■ BRIEF
Beginning at the line that contains "Screen dimensions: 1280x677", write out every line down to the end of the records, with both ends kept and nothing added.

===============

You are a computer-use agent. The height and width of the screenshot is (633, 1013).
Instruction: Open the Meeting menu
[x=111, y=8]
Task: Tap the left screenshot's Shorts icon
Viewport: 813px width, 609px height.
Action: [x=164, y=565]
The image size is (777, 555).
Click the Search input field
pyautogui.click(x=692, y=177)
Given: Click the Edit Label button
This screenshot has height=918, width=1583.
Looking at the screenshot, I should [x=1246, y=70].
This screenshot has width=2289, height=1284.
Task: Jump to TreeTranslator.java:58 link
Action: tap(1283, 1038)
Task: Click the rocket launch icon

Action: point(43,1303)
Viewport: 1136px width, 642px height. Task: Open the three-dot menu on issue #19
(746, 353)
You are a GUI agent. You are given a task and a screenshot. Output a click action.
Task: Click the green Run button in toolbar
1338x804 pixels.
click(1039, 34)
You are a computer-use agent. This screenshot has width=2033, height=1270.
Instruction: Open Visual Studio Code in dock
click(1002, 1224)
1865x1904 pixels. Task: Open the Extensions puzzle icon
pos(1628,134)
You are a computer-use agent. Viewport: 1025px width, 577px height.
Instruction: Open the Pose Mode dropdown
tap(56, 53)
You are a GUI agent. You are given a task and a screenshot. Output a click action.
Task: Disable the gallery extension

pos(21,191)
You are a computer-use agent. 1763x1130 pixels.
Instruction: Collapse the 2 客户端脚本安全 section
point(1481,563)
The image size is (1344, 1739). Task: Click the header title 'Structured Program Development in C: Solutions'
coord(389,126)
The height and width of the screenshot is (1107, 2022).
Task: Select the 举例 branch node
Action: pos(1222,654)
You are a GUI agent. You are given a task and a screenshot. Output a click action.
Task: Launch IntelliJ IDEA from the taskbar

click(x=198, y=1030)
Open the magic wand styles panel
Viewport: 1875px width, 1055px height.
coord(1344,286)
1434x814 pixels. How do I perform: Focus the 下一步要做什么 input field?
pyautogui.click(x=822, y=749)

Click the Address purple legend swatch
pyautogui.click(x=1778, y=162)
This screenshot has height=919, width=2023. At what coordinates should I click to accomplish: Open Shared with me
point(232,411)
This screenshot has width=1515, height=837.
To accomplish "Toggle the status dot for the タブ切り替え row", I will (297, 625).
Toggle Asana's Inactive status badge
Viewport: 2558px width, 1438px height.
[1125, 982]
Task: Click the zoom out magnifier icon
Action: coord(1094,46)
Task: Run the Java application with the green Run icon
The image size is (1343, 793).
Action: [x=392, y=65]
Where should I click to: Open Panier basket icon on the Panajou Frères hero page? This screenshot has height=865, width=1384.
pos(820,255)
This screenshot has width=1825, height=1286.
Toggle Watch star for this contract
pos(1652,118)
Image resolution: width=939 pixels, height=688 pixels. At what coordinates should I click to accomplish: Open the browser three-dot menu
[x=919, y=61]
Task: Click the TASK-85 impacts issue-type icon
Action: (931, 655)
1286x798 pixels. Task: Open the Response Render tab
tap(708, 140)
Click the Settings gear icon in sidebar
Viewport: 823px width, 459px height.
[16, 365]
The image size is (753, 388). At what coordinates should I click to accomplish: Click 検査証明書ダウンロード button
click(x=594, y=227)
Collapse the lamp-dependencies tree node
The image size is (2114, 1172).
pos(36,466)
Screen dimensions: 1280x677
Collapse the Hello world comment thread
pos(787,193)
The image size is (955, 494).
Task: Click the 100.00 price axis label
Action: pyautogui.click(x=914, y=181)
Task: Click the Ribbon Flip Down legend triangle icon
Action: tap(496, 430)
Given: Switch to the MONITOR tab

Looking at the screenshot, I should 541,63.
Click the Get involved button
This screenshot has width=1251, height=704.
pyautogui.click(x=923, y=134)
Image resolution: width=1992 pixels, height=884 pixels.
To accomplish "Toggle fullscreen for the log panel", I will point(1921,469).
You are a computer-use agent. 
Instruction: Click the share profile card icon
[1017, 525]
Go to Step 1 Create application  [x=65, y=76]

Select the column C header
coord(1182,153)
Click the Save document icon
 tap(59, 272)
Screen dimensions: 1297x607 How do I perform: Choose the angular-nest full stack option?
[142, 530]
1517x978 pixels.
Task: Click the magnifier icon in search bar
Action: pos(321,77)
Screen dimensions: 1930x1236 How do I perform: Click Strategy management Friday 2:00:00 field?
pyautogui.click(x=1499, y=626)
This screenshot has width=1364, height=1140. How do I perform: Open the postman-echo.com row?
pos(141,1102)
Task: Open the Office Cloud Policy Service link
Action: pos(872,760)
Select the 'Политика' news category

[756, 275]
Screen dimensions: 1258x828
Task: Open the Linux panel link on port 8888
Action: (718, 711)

===============

■ WORKED SOLUTION
Screen dimensions: 1280x677
Collapse the Hello world comment thread
pos(787,193)
The image size is (955, 494).
Task: Click the 100.00 price axis label
Action: pyautogui.click(x=914, y=181)
Task: Click the Ribbon Flip Down legend triangle icon
Action: tap(496, 430)
Given: Switch to the MONITOR tab

Looking at the screenshot, I should 541,63.
Click the Get involved button
This screenshot has width=1251, height=704.
pyautogui.click(x=923, y=134)
Image resolution: width=1992 pixels, height=884 pixels.
To accomplish "Toggle fullscreen for the log panel", I will point(1921,469).
You are a computer-use agent. 
Instruction: Click the share profile card icon
[1017, 525]
Go to Step 1 Create application  [x=65, y=76]

Select the column C header
coord(1182,153)
Click the Save document icon
 tap(59, 272)
Screen dimensions: 1297x607 How do I perform: Choose the angular-nest full stack option?
[142, 530]
1517x978 pixels.
Task: Click the magnifier icon in search bar
Action: pos(321,77)
Screen dimensions: 1930x1236 How do I perform: Click Strategy management Friday 2:00:00 field?
pyautogui.click(x=1499, y=626)
This screenshot has width=1364, height=1140. How do I perform: Open the postman-echo.com row?
pos(141,1102)
Task: Open the Office Cloud Policy Service link
Action: pos(872,760)
Select the 'Политика' news category

[756, 275]
Screen dimensions: 1258x828
Task: Open the Linux panel link on port 8888
Action: (718, 711)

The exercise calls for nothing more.